Sayın Faraç Çobanoğlu'nun; "Erdoğan’ın Mardin Mitingi Neyi Değiştirecek?" isimli köşe yazısını aşağıda siz okuyucularımızla paylaşıyoruz.20.06.2018 00:00

Erdoğan’ın Mardin Mitingi Neyi Değiştirecek?

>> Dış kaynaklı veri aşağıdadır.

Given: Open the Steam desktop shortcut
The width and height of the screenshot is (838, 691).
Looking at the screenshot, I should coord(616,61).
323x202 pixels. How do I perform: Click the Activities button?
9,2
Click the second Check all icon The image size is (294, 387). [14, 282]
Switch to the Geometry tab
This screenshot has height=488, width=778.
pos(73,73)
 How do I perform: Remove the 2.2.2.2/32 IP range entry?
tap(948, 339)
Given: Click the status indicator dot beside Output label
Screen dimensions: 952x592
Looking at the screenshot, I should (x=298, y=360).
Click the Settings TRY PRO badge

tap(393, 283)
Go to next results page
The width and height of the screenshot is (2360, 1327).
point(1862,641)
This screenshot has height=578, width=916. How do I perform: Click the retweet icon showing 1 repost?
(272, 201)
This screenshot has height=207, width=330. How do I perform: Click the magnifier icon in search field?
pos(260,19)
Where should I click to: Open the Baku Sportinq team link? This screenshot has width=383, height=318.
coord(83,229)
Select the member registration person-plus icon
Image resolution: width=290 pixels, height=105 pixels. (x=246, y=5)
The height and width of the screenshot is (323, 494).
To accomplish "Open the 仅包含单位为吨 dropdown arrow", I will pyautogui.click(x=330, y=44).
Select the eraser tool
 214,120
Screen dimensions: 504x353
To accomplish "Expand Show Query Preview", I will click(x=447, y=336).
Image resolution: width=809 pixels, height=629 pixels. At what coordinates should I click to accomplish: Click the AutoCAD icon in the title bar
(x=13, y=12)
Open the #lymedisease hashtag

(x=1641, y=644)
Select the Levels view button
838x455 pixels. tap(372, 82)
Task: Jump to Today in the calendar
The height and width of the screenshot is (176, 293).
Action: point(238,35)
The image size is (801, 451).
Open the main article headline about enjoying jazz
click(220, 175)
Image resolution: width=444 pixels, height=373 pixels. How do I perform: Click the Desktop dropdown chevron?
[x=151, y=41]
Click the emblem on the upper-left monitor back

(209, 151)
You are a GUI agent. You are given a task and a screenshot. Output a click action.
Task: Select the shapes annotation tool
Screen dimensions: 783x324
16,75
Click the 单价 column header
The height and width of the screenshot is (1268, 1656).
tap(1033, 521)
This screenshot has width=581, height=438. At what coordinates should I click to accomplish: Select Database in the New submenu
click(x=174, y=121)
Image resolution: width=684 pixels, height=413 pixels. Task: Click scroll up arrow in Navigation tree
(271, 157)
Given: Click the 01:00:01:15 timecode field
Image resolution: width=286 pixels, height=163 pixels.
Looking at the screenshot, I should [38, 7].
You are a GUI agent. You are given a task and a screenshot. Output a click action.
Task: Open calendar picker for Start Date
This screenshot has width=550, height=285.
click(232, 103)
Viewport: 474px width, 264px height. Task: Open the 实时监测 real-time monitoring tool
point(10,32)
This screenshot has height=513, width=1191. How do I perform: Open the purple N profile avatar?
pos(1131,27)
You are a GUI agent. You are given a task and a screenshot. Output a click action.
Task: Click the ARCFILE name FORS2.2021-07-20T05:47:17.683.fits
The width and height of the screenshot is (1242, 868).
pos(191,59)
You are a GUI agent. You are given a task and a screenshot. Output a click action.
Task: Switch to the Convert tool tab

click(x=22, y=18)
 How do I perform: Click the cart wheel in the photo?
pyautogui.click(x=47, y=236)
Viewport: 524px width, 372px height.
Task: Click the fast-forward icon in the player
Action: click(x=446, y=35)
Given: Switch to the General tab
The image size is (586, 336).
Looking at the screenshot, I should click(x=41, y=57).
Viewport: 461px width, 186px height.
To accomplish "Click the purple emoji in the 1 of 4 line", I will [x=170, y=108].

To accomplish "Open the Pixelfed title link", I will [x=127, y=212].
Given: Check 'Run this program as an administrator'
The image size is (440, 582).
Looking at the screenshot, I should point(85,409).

Cumhurbaşkanı Erdoğan, seçim programları kapsamında Çarşamba günü (20 Haziran) Mardin’de il teşkilatının düzenlemiş olduğu mitinge katılacak. Önemli mesajların verileceği fısıltı gazetesinden anlaşılan Mardin mitinginde Cumhurbaşkanı Erdoğan, bakalım seçim atmosferini lehlerine çevirebilecek mi?

 

Öncelikle şunu ifade edelim, neyi değiştirebileceğini bilemiyoruz sayın cumhurbaşkanının. Ancak dünya liderleri arasında sayılan cumhurbaşkanının hem Türkiye’de hem de Mardin’de partisinin lehine seçim havasını değiştirebilecek bir güce sahip her ne kadar partisinin 15 yıllık iktidarları süresince yıpranmış kismî paya sahip olmasına rağmen.

 

Evet, seçime dört gün kala Cumhurbaşkanı Erdoğan Mardin’e gelecek. Kendilerini bekleyen ‘Mardince’ sorunlar var tabi ki. Bu sorunları iki grupta ele alabiliriz:

 

1-AK Parti iktidarlarının genel politikalarının bir yansıması ve sonucu olarak aşınma payından kaynaklanan ve Mardin’e yansıyan sorunlar,

 

2-İl ve ilçe teşkilatlarının yetersiz ve biraz da sahaya gücünü tam olarak yansıtamayan bir çalışma temposundan doğan sorunlar, ki bunları ‘AK’çe sorunlar olarak da niteleyebiliriz.

 

Önce birinci gruptan başlayarak konuyu biraz açmakta fayda görüyoruz. Bu gruba AK Parti iktidarlarının ülkede ve dolayısıyla bölgeye yansıyan biçimiyle özgürlükler ve daha çok demokrasi anlayışının yetersiz kalması. Bunun sonucunda Kürt sorununa sosyal bir çözümün bulunmayışı iktidarı aşınma ile yüz yüze bıraktığı gibi Kürt seçmeninin sempatisinin kazanılamamasını ortaya koymuştur.

 

Bölgede meydana gelen bir başka sorun, Irak Kürtlerinin yaptıkları referanduma karşı Cumhurbaşkanı Erdoğan liderliğinde oluşan Türkiye politikası muhafazakar Kürtlerinin hazmedemediği bir konu oldu.

 

Zira bu Kürtler, Erdoğan-Barzani ikilisinin oluşturdukları stratejik ilişki nedeniyle AK Parti iktidarına PKK’ye rağmen oy veriyordu. Bu konunun da haliyle açıklık bekliyor.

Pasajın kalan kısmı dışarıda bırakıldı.